Aku sadar bahwa ini terjadi justru saat hidupku berada pada saat yang paling menyedihkan. Hal ini membuat aku benar-benar sangat kecewa maka kubertanya pada Tuhan, “Tuhan dimanakah Engkau? Engkau mengatakan bila aku memutuskan untuk mengikuti Engkau, Engkau berjanji akan berjalan bersama aku sepanjang jalan hidupku. Namun aku memperhatikan bahwa pada saat-saat paling gawat dan beban berat menimpa hidupku hanya ada sepasang kaki saja. Dan aku tidak mengerti mengapa pada waktu aku sangat membutuhkan Engkau, Engkau justru meninggalkan aku?”

Tuhan menjawab dengan lembut, “Anakku, engkau sangat berharga di mataKu. Aku sangat mengasihi engkau dan Aku tidak akan meninggalkan engkau. Pada waktu engkau dalam bahaya dan dalam penderitaaan engkau hanya melihat sepasang jejak kaki saja, karena pada waktu itu Aku yang mengendong engkau.

Pembaca yang budiman, sajak ini sangat terkenal dan ditulis seorang perempuan yang bernama Margaret Fishback Powers puluhan tahun yang lampau. Dia adalah seorang guru Sekolah Dasar Kristen untuk anak-anak Indian di Kanada. Margareth sangat pendek hanya punya setinggi 147 cm. Sajak nya sendiri disukai banyak orang diseluruh dunia, tepatnya pada tahun 1930 sampai 1960 Majalah Amerika Serikat tampilkan sajak nya di TimeLine Utama. Akhirnya, sajak ini dibuat menjadi lagu Rohani oleh Cristy Lane dan langsung menduduki puncak tangga lagu versi Billboard.

Sajak ini tentang sebuah jejak kaki di pantai, ada dua jejak kaki yang selalu terlihat yaitu jejak kaki dia dan jejak kaki sahabatnya yang ia tulis sebagai jejak kaki Tuhan yang selalu mengiringi perjalanan hidupnya di pantai itu. Namun, ketika ombak besar datang menghapus jejak perjalanan mereka, ia sedih karena hanya melihat salah satu jejak saja dan salah satu jejak hilang entah kemana. Ia pun mulai berpikir sahabatnya meninggalkannya ketika ombak besar itu datang. Sajak mengandung makna bahwa Tuhan adalah sahabat di perjalanan hidup kita. Ia selalu bersama di sisi kita dan selalu menemani langkah langkah hidup kita. Saat terjadi sesuatu kita mulai menyalahkan Dia karena kita anggap Dia tinggalkan kita saat kita mengalami penderitaan didalam hidup ini. Namun, ternyata sebenarnya Dia tetap berada di samping kita sampai kapanpun. Tanpa pernah kita sadari sebenarnya Dia sedang menggendong kita dipelukanNya dengan erat dan membiarkan dirinya terkena ombak yang besar itu.

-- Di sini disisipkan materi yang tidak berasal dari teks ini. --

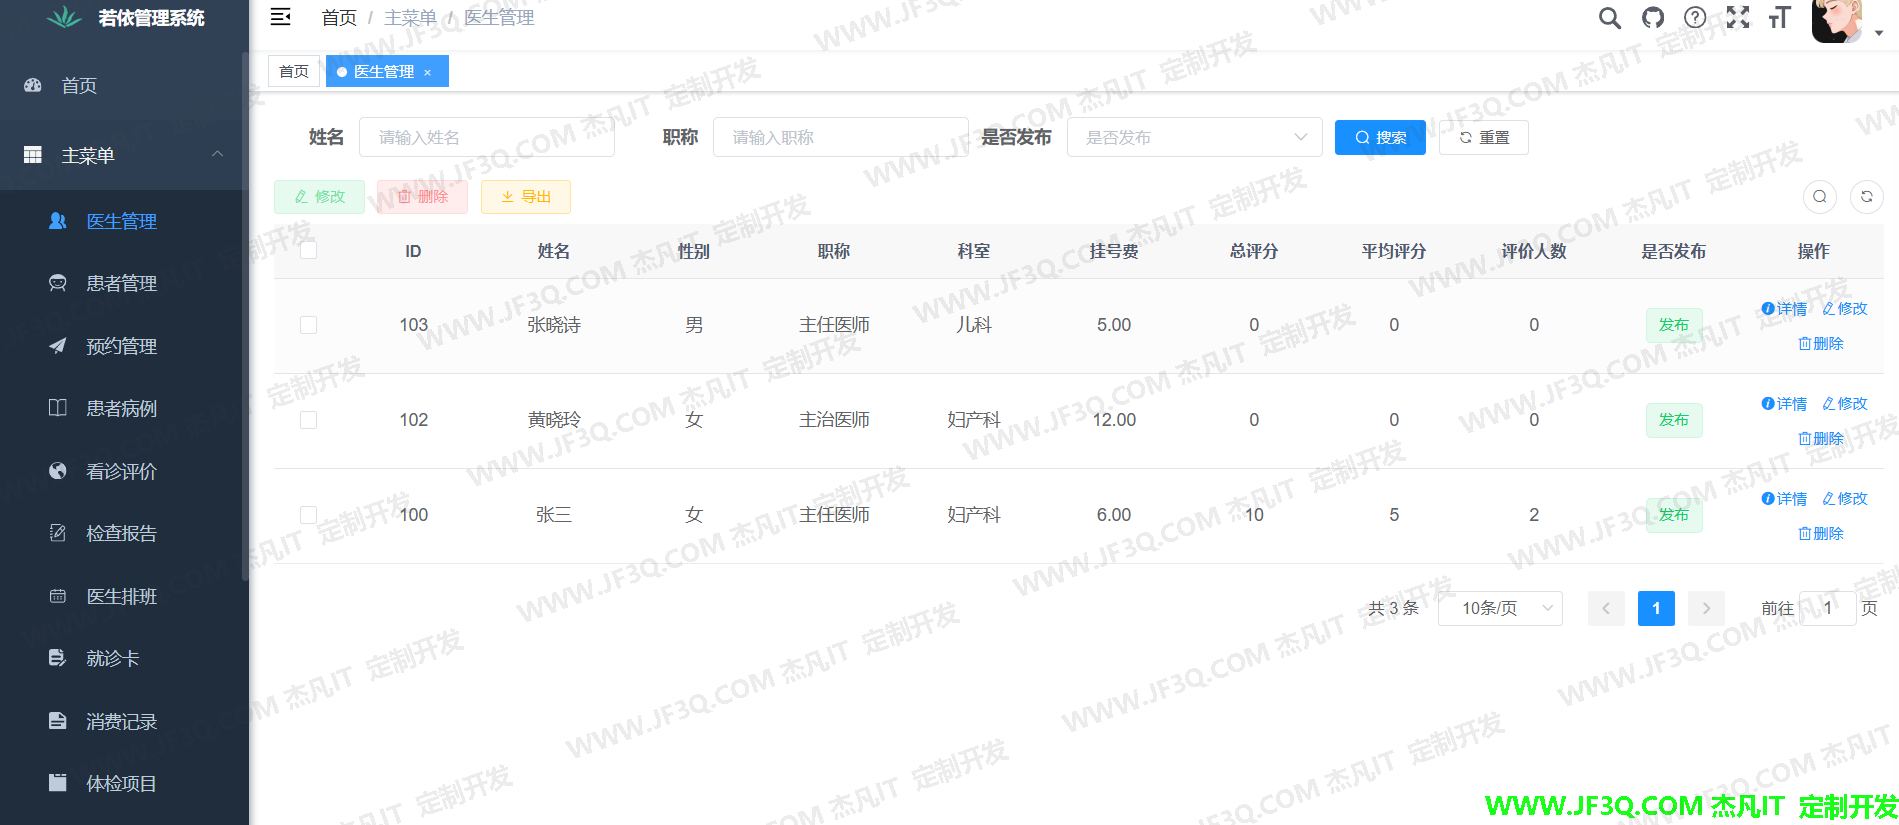Tick the select-all checkbox in table header

click(308, 250)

Dalam perjalanan iman penulis sajak ini menginspirasi dan menyentuh hati jutaan orang di seluruh dunia terus menerus untuk tetap mengingatNya, yang takkan pernah meninggalkan kamu dan saya. Secara kasat mata dan dengan sadar rasakan bahwa Tuhan memang memeluk, menggendong, mendekap dan membiarkan kita ditopangNya. Sajak itu mengajak kita menelusuri perjalanan hidup kita. Tuhan menghadiahkan Anda 86400 detik setiap hari. Apakah Anda sudah menggunakan 1 detik untuk berterima kasih kepadaNya?